Stable-isotope discrimination factors (D) for the uptake of oxygen during respiration by a variety of plant materials were determined by measuring ¹⁸O enrichment in a closed system. Baker's yeast (Saccharomyces cerevisiae Meyer) and mitochondrial preparations from baker's yeast and from castor bean (Ricinus communis L.) endosperm, all of which are fully sensitive to cyanide, discriminated againt ¹⁸O by about 16–18‰. Whole Medicago sativa L. seedlings, isolated intact Asparagus sprengeri Regel mesophyll cells, and spadix mitochondria of Eastern skunk cabbage (Symplocarpus foetidus L.) had higher Ds of about 20–22‰. These materials all had some capacity for the cyanide-resistant alternative respiration pathway and in the presence of cyanide discriminated by about 24–26‰. When treated with salicylhydroxamic acid or tetraethylthiuram disulfide, which inhibit the alternative pathway, discrimination was about 17–19‰. Where respiration was limited by oxygen diffusion (slices of thermogenic tissues from S. foetidus and Sauromatum gutfatum Schott), fractionation was much reduced and the difference between the two respiratory pathways was masked.
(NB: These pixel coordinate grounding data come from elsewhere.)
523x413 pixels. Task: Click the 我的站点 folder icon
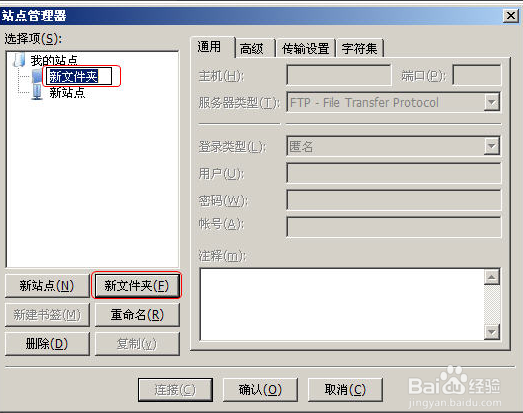coord(19,60)

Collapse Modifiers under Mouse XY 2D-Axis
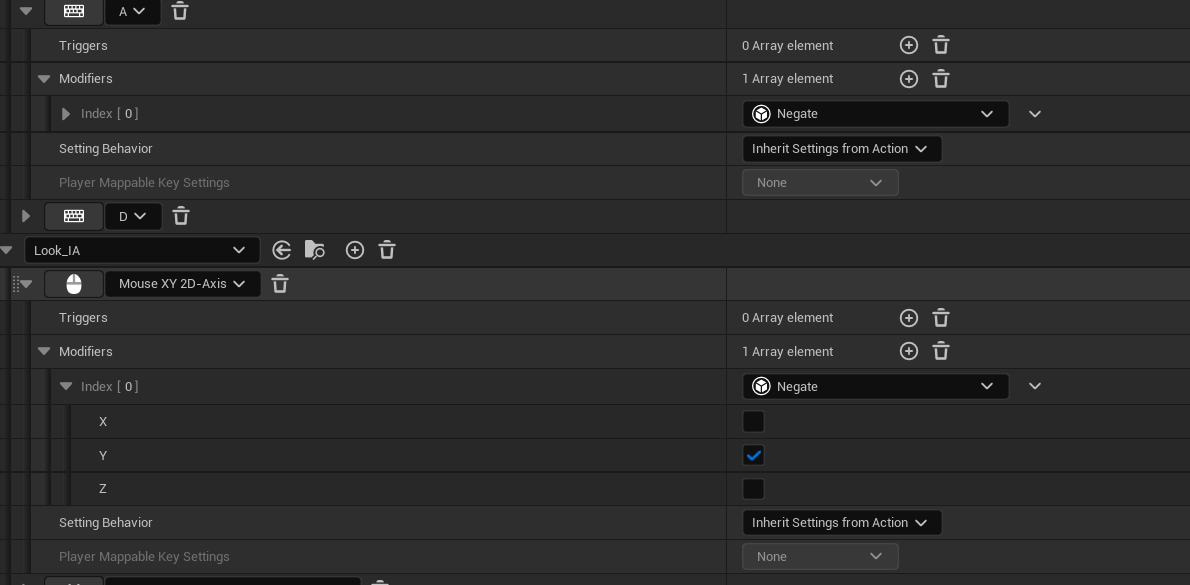point(44,351)
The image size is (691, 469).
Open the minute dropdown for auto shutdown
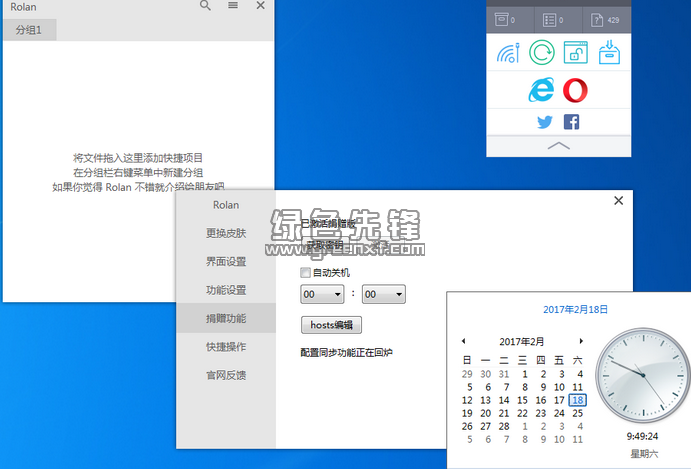pos(384,294)
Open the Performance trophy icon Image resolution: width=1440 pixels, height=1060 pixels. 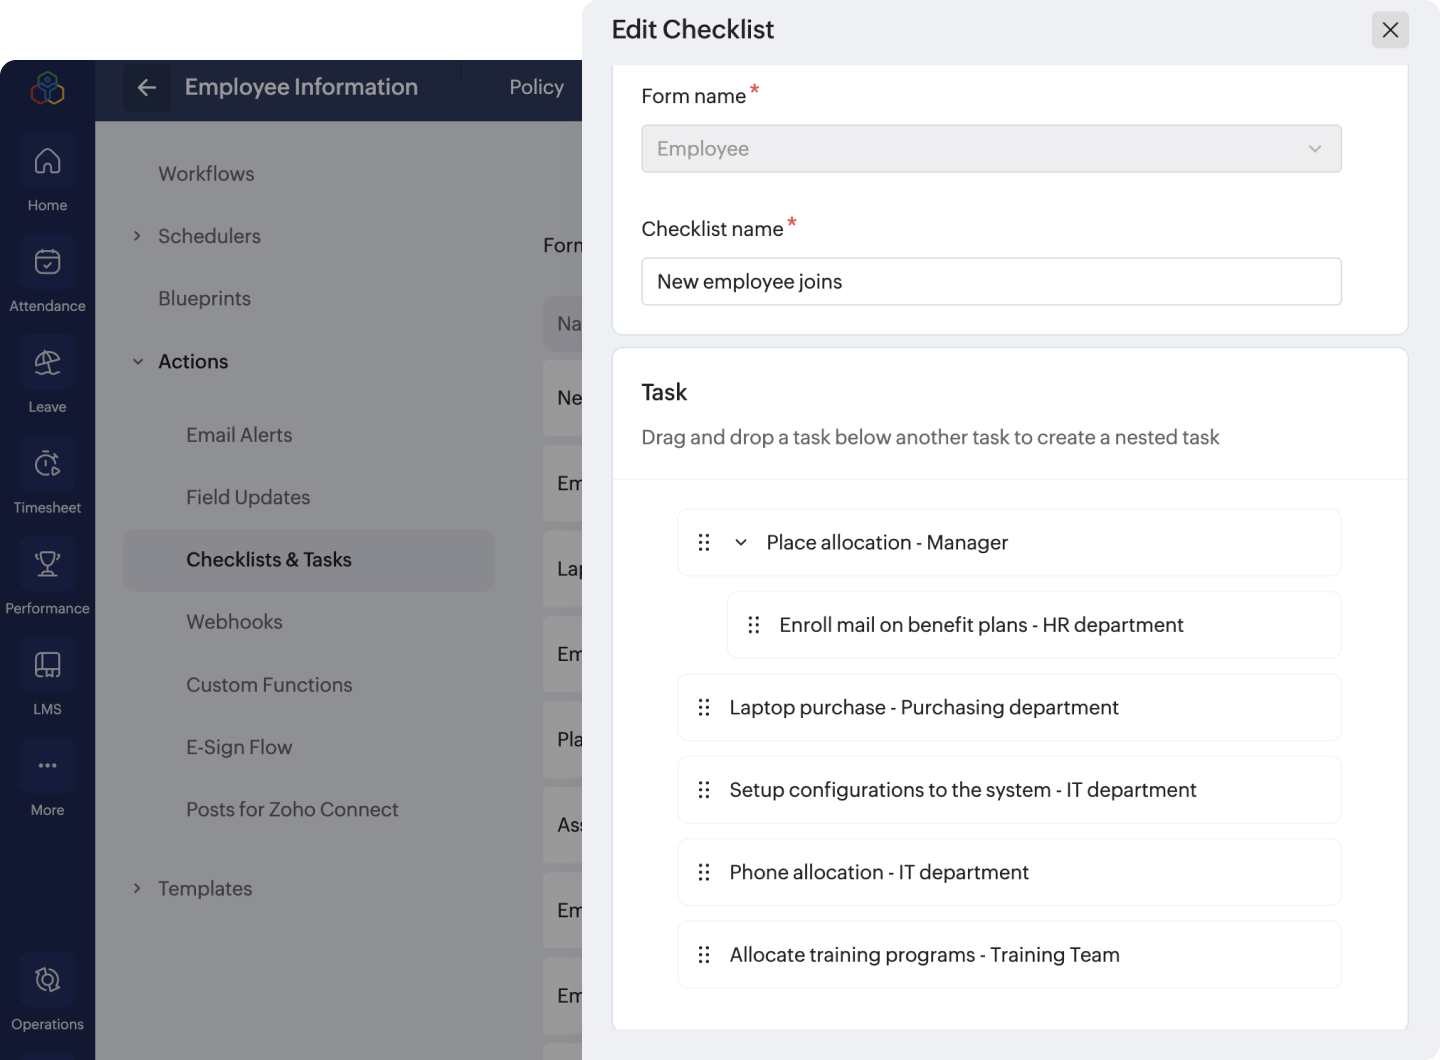(x=47, y=564)
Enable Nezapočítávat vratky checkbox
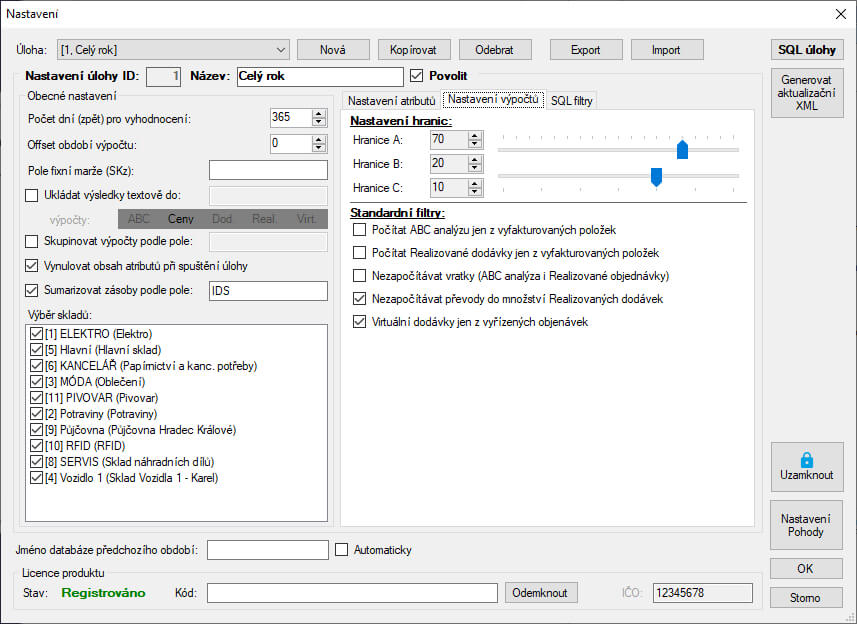This screenshot has width=857, height=624. (360, 275)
Isotope discrimination by soybean lipoxygenase (EC 1.13.11.12) supplied with linoleic acid was much lower than by respiration. Where diffusion is not a problem, the D value obtained in the absence of inhibitor can be used to estimate the partitioning of electron transport between the two pathways at steady-state by linear interpolation between the Ds characteristic of cyanide-resistant and cyanide-sensitive respiration.